§ **Written exercise A**: Arrange the records as a numbered list, starting at the first line of the records and ending at the line containing "pos(204,512)". Leave out blank lines.
-- Begin Extract provided --
I grew up listening to Petra. If you didn’t attend a church steeped in white evangelicalism’s “youth group” sub-culture of the 1980s like I did, I don’t expect you to know of this rock band. They started in the 1970s with a sound akin to Kansas or Styx blended with synth melodies and heavy guitar interspersed with ballads. My first music purchase with my own hard-earned cash was a cassette tape of the 1982 release, More Power to Ya — an album that featured a hard-edged song called “Judas’ Kiss,” which started out with a few seconds of righteous back-masking. Since this was a time when back-masking was usually attributed to the work of the devil, listening to it on a Petra album still felt scary. In the mid 80s, John Schlitt joined the band with high-pitched lead vocals and a sound that amounted to a tamer version of popular hair-band rockers. While my friends in Junior High were sketching out doodles of AC/DC’s logo on their brown-bag book covers, I was sketching Petra’s trademark logo in which the “T” was stylized as a combination cross and sword and wondering if such doodles counted as “witnessing” for Jesus.
Imagine my surprise in learning, shortly after moving to Indiana to teach at Grace College, that Petra’s original bass player, John DeGroff, lives just a few doors down from from my family. Other than finding out that I live in such close proximity to an original member of Petra, I haven’t given much thought to the band in the last 3 decades. (I exchanged Christian music for NPR a long time ago.)
-- End Extract provided --
§ **Written exercise B**: In the piece about Petra, what was the first album the writer bought with their own money?
-- Begin Dataset --
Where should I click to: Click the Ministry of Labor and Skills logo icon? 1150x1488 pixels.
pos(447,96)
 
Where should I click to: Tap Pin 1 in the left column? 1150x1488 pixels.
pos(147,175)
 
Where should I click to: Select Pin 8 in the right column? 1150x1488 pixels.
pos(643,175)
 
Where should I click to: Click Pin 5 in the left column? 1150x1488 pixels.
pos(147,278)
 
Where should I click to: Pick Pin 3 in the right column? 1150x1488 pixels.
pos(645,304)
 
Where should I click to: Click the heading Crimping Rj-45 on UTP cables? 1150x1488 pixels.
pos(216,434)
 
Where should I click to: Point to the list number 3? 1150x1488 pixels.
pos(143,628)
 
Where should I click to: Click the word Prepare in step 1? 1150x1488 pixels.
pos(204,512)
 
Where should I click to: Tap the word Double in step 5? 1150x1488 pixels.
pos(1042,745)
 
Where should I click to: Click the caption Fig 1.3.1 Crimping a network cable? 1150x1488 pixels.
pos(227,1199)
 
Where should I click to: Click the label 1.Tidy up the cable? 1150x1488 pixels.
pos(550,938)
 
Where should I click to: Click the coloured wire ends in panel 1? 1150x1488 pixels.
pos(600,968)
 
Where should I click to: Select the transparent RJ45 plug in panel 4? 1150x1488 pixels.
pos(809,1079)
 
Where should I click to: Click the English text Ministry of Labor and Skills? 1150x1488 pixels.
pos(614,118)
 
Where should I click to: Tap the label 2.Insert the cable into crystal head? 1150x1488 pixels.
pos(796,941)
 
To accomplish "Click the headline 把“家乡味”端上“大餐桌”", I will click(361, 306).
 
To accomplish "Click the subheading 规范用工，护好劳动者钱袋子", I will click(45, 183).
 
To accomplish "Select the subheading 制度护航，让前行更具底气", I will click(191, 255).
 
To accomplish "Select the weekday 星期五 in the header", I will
-- End Dataset --
§ **Result A**:
1. Where should I click to: Click the Ministry of Labor and Skills logo icon? 1150x1488 pixels.
2. pos(447,96)
3. Where should I click to: Tap Pin 1 in the left column? 1150x1488 pixels.
4. pos(147,175)
5. Where should I click to: Select Pin 8 in the right column? 1150x1488 pixels.
6. pos(643,175)
7. Where should I click to: Click Pin 5 in the left column? 1150x1488 pixels.
8. pos(147,278)
9. Where should I click to: Pick Pin 3 in the right column? 1150x1488 pixels.
10. pos(645,304)
11. Where should I click to: Click the heading Crimping Rj-45 on UTP cables? 1150x1488 pixels.
12. pos(216,434)
13. Where should I click to: Point to the list number 3? 1150x1488 pixels.
14. pos(143,628)
15. Where should I click to: Click the word Prepare in step 1? 1150x1488 pixels.
16. pos(204,512)

§ **Result B**: More Power to Ya, on cassette tape.